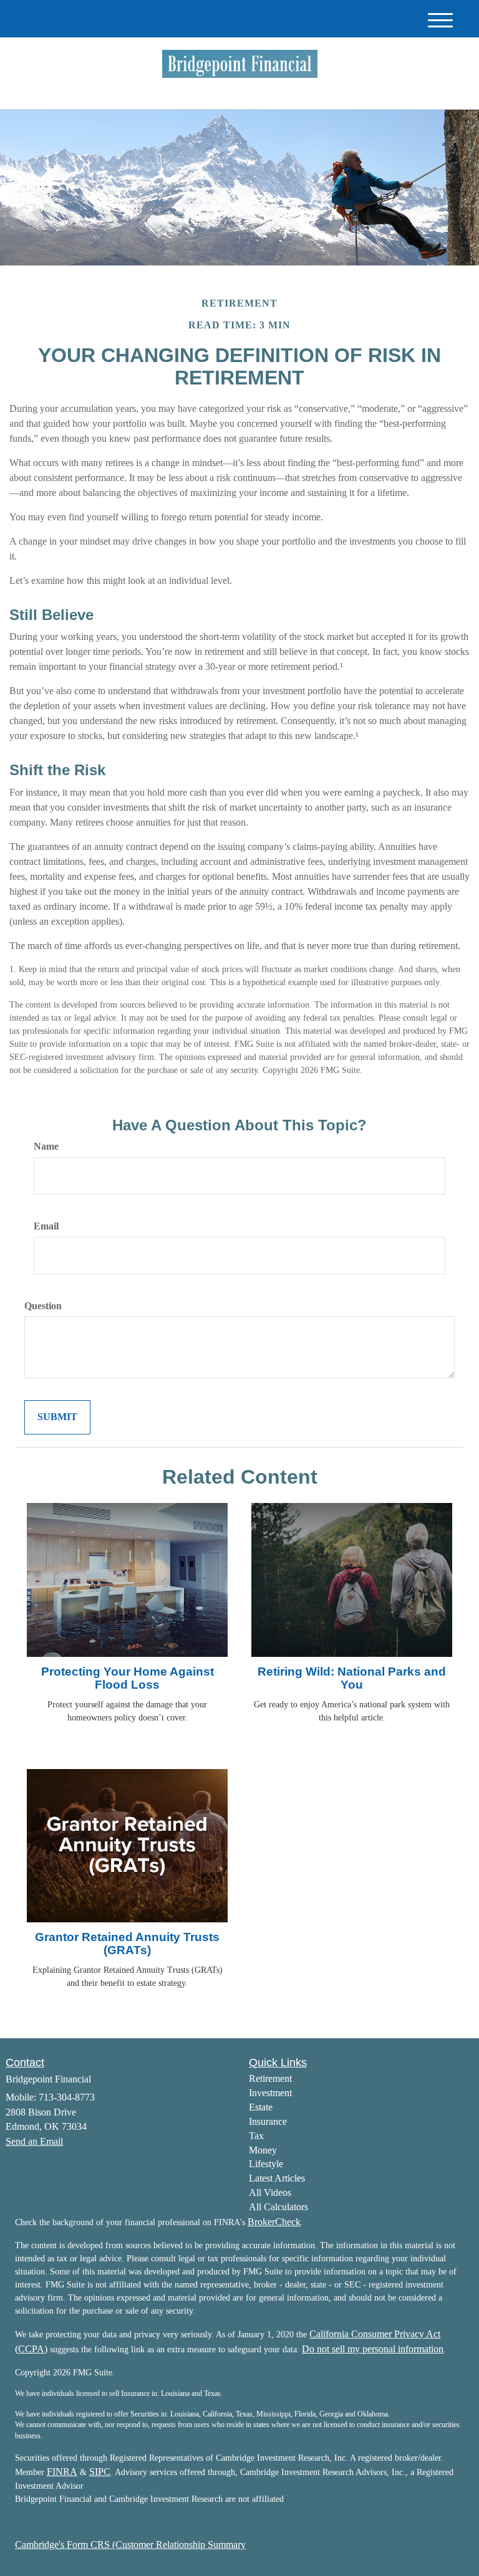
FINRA (62, 2471)
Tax (256, 2135)
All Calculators (278, 2207)
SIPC (99, 2471)
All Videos (270, 2192)
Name (46, 1146)
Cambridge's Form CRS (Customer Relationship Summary (130, 2544)
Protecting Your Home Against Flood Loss (127, 1678)
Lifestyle (266, 2164)
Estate (261, 2107)
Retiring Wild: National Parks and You (352, 1678)
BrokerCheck (274, 2221)
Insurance (268, 2121)
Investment (270, 2092)
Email (46, 1226)
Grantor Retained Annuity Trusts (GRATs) (127, 1943)
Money (263, 2150)
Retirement (270, 2078)
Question (43, 1305)
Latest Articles (277, 2178)
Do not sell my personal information (372, 2349)
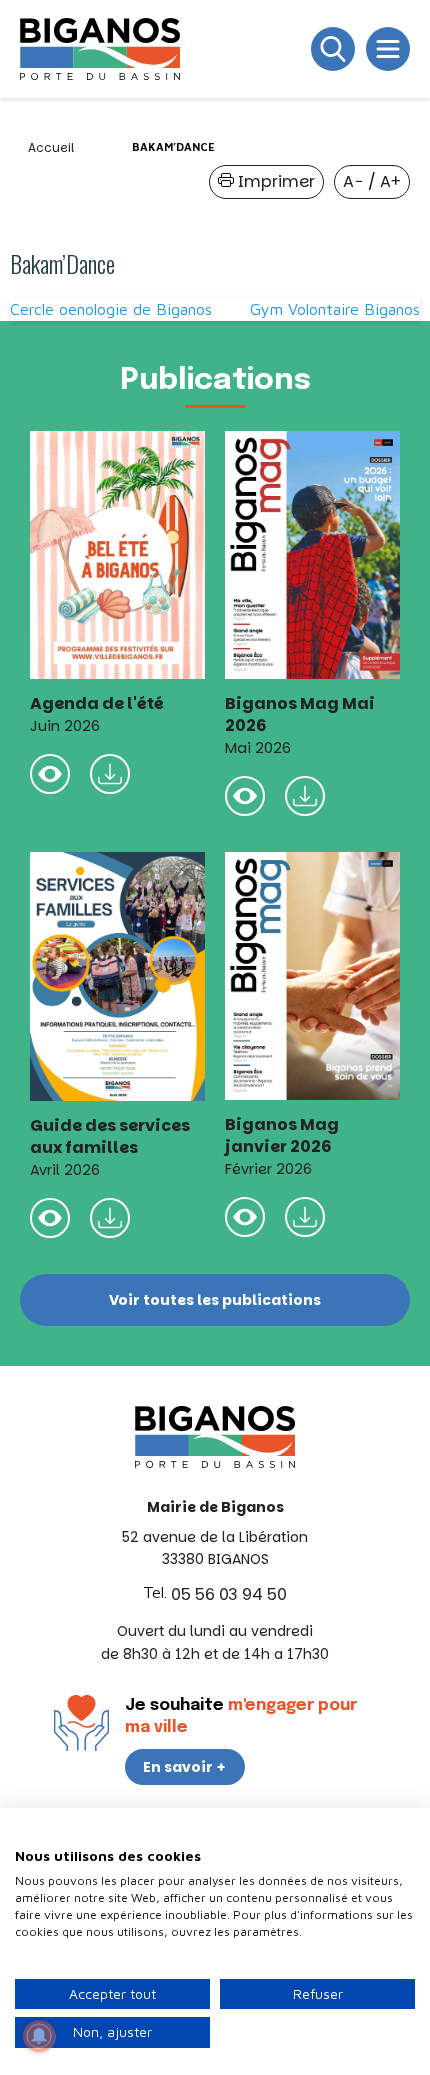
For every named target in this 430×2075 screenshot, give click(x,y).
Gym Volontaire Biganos (335, 309)
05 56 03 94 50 (229, 1594)
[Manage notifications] (39, 2036)
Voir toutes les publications (215, 1300)
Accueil (51, 147)
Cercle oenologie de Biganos (111, 309)
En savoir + (184, 1767)
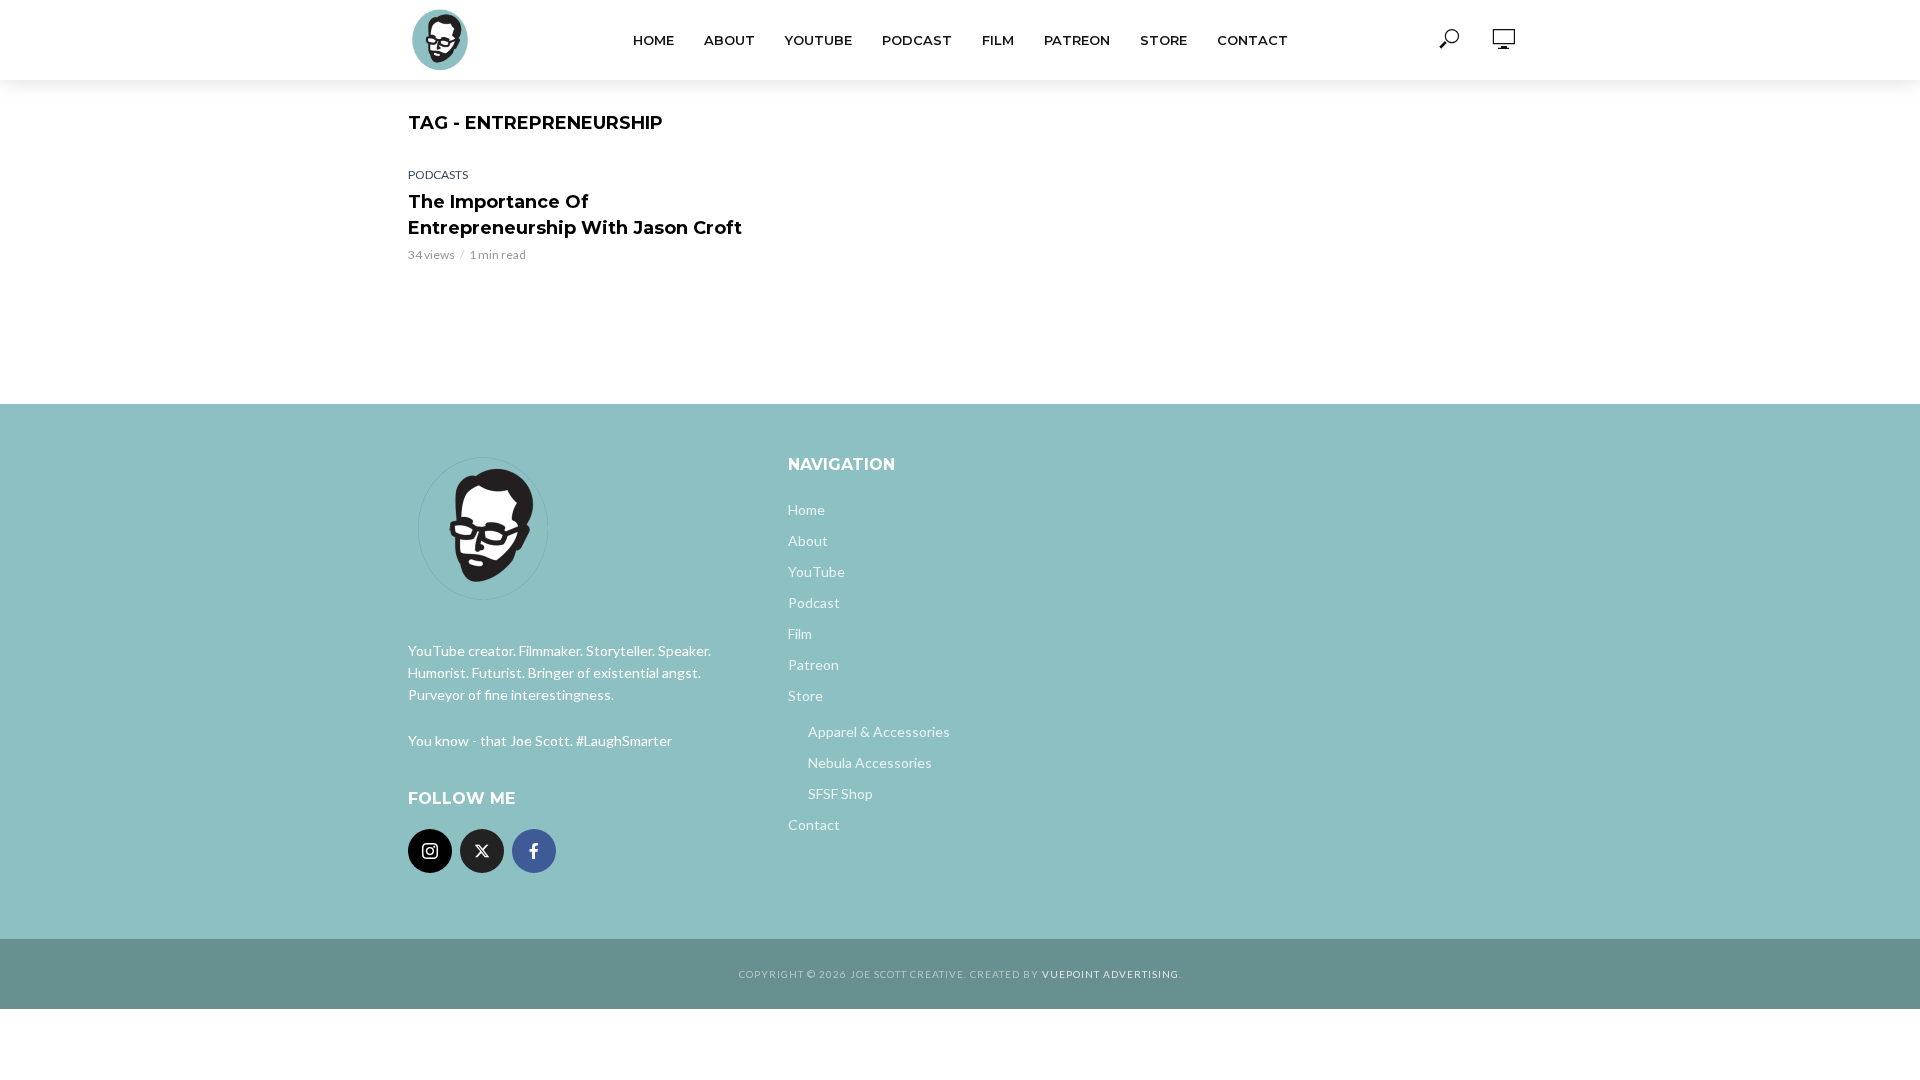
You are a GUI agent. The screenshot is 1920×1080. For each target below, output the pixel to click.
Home (653, 40)
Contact (1252, 40)
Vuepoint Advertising (1110, 974)
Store (1163, 40)
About (729, 40)
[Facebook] (534, 851)
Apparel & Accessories (879, 731)
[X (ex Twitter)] (482, 851)
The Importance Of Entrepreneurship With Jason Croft (575, 215)
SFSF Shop (840, 793)
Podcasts (438, 174)
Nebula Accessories (870, 762)
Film (998, 40)
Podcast (917, 40)
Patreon (1077, 40)
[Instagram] (430, 851)
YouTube (818, 40)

[WHAT YOU ARE ASKED TO DO] Reproduce every line in the records above that contains the word "screenshot".

[ANSWER BOX]
For every named target in this 430×2075 screenshot, give click(x,y).
You are a GUI agent. The screenshot is 1920×1080. For each target below, output the pixel to click.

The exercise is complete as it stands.